Low latency is seen as a powerful newly adding ingredient in 5G to ensure applications are usable and interactive whether communication is human-to-human, human-to-machine or machine-to-machine. Compared with 4G, we can see the upcoming feature has outstanding in the standards development growing out of nothing. Design, standardization and engineering challenges are being overcome to deliver networks that are both reliable and provide low latency.
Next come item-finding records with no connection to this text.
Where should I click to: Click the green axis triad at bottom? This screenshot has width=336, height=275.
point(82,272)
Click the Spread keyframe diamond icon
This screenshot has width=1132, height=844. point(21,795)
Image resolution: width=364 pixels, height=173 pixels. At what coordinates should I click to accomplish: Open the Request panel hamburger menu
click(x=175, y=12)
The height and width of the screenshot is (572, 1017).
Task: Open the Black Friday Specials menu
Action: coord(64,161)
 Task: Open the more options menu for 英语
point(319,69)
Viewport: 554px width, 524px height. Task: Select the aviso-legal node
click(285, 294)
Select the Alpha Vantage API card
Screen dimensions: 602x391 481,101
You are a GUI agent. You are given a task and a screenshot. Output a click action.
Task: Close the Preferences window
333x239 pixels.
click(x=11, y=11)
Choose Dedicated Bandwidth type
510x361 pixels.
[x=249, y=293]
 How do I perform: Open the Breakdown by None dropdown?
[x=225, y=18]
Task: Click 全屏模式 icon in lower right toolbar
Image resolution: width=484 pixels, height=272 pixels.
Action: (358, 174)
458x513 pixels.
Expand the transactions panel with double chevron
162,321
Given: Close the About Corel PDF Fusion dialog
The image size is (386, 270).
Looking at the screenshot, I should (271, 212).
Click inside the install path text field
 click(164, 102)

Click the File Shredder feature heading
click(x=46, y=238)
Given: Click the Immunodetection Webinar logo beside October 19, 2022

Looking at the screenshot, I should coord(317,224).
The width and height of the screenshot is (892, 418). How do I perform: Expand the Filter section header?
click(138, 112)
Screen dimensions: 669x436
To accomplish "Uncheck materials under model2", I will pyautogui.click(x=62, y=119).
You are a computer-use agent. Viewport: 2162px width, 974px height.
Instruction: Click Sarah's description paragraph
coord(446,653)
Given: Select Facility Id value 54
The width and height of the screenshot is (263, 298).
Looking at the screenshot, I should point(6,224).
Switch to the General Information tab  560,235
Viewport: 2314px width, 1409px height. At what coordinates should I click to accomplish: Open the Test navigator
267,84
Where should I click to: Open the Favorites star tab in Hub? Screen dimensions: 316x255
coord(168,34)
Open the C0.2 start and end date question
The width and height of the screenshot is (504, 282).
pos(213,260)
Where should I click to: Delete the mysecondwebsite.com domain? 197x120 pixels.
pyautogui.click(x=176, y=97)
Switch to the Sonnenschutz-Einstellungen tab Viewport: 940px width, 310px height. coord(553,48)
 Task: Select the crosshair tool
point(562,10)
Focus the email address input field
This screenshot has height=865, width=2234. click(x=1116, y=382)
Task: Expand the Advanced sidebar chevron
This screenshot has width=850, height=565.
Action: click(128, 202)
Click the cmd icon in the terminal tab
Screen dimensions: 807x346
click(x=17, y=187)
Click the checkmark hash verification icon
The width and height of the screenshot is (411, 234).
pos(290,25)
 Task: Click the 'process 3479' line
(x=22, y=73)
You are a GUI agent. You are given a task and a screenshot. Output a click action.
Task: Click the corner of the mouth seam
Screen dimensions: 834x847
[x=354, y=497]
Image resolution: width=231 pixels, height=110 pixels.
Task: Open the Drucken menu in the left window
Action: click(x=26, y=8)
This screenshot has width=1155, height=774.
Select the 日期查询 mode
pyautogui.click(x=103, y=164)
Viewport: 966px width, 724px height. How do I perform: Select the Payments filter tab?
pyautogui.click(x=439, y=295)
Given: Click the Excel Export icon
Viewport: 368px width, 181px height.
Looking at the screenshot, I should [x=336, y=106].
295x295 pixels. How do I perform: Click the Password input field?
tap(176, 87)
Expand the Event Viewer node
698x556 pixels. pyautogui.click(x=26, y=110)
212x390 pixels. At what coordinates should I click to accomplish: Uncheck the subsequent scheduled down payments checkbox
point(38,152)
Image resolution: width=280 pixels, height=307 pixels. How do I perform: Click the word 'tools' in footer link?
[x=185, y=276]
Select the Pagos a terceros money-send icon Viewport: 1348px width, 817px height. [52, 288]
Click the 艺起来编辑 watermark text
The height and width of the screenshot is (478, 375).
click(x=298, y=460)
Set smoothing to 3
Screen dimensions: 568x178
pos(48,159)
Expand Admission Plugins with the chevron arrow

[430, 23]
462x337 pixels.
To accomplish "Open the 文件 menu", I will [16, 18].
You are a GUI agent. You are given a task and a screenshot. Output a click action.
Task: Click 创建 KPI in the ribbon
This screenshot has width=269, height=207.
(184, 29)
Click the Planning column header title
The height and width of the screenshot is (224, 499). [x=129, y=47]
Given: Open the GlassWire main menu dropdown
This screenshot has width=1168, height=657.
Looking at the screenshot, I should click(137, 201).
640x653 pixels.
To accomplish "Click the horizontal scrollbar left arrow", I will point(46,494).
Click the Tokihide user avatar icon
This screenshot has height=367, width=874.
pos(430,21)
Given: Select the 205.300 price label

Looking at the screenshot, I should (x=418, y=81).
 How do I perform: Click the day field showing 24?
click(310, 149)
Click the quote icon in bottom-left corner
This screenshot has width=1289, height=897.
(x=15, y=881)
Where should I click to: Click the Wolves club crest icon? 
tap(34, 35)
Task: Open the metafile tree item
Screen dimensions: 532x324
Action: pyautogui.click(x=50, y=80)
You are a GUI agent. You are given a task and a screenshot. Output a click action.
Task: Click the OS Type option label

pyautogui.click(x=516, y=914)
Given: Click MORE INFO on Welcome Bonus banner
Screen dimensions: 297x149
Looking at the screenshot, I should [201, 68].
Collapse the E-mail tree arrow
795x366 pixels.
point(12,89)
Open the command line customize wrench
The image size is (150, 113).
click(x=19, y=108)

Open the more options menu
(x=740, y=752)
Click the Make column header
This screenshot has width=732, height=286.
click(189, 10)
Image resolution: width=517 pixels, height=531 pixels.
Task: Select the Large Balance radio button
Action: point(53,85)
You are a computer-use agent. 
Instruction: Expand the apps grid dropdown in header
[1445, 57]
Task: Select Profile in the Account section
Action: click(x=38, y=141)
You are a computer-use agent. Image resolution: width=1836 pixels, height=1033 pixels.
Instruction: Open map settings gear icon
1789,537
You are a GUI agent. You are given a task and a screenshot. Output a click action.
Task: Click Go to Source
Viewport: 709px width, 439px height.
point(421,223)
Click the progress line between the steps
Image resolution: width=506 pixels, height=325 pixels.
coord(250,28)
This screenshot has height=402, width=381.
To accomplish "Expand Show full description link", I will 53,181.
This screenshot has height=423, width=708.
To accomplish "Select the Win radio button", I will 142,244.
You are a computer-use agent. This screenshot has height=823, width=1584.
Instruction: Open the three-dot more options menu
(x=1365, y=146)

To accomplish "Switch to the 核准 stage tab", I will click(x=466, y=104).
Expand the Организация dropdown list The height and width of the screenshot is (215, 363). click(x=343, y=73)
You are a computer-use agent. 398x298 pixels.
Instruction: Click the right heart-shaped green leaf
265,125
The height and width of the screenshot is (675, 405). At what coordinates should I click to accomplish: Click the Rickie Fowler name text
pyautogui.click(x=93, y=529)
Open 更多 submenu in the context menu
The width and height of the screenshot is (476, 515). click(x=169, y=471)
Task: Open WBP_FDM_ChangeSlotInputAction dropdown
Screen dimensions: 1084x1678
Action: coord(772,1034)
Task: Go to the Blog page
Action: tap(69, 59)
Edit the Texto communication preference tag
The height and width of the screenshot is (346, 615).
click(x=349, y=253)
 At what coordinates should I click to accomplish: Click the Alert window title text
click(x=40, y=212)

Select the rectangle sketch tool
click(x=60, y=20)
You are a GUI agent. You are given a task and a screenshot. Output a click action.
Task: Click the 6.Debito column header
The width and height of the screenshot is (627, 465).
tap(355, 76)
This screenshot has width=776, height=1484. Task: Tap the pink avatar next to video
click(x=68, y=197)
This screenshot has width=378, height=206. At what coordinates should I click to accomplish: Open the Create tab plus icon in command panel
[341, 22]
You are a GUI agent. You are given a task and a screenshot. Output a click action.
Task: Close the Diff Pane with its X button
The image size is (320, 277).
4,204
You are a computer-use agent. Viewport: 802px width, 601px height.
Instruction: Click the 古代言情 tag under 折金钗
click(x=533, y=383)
As we can identify the URLLC scenarios demanding features in detail, modular setup method will help us to grasp the key KPIs and modular elements to create an ideal target network. Here, we only selected one entertainment case which has improved the application effect through building up URLLC modular network. Actually, there will be more and more cases suitable for it. The upcoming use cases of URLLC in tele-surgery, smart transportation and industry automation, and etc. all present the latency and reliability requirements for these application scenarios. The key latency bottlenecks in current cellular network still need us to overcome and improve. We need to study further emerging applications, design challenges, and potential approaches in the design of URLLC based on 3GPP r16/17 standards and modular setup modes. It is a long way, but it is convinced that URLLC is a correct and promising way for us to follow.